Port Forwarding — Directing traffic from your router's public IP to a specific device on your local network.
R
RAID (Redundant Array of Independent Disks) — Combining multiple drives for redundancy and/or performance. RAID 1 mirrors data. RAID 5/6 uses parity. RAID is not a backup.
Reverse Proxy — A server that sits between the internet and your backend services, routing requests based on domain names and handling TLS.
Rsync — A fast, incremental file synchronisation tool. Copies only changed parts of files.
S
SHR (Synology Hybrid RAID) — Synology's RAID system that allows mixed drive sizes.
SSH (Secure Shell) — Encrypted remote access to a server's command line. The primary way to manage Linux servers.
Subnet — A subdivision of a network. 192.168.1.0/24 is a subnet with 256 addresses.
Systemd — The init system and service manager used by most modern Linux distributions.
T
TLS (Transport Layer Security) — The encryption protocol that powers HTTPS. Successor to SSL.
Tailscale — A mesh VPN based on WireGuard that connects devices without port forwarding.
U
UPS (Uninterruptible Power Supply) — A battery backup that keeps equipment running during power cuts and protects against surges.
V
VLAN (Virtual Local Area Network) — A logical network separation on shared physical hardware. Used to isolate IoT devices, servers, and guest networks.
Volume (Docker) — Persistent storage that exists outside a container's lifecycle. Data in volumes survives container restarts.

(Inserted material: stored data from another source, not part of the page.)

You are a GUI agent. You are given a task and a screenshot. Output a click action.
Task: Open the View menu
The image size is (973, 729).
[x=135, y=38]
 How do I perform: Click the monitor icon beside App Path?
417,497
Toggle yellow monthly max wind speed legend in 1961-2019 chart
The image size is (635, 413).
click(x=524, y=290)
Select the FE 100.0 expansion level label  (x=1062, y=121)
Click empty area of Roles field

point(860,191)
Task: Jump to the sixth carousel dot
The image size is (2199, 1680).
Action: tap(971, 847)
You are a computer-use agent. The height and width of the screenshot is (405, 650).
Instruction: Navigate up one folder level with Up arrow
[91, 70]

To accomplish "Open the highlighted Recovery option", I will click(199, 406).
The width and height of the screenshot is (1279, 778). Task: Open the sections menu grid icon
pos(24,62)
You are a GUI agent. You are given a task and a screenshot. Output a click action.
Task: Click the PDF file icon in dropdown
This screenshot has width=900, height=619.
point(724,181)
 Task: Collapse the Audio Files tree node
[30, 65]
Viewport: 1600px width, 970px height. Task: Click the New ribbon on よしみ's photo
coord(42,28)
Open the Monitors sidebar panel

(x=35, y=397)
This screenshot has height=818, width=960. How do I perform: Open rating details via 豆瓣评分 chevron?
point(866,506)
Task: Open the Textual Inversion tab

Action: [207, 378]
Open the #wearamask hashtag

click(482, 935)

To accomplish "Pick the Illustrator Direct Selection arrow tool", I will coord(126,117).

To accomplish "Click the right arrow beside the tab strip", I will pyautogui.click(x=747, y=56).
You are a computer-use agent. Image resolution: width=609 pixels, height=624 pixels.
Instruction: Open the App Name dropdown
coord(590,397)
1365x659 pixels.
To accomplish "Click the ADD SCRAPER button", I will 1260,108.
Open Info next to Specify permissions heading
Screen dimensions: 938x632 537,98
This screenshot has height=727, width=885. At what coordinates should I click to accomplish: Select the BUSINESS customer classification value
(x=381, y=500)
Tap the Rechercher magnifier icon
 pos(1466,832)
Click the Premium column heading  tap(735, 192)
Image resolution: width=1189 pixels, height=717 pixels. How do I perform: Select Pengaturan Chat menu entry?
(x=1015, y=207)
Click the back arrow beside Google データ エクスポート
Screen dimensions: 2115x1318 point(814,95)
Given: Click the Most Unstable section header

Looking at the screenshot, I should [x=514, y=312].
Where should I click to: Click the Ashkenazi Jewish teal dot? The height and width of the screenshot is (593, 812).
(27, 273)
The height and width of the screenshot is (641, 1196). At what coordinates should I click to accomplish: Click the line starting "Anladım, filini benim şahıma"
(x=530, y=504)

VPN (Virtual Private Network) — An encrypted tunnel between two points. Used for remote access and privacy.
W
WireGuard — A modern, fast VPN protocol built into the Linux kernel. The default choice for new VPN setups.
Y
YAML — A human-readable data format used for configuration (Docker Compose, Ansible, Kubernetes). Whitespace-sensitive.
Z
ZFS — An advanced filesystem with built-in RAID, snapshots, compression, and checksumming. Used by TrueNAS. Robust but memory-hungry (1GB RAM per TB of storage recommended).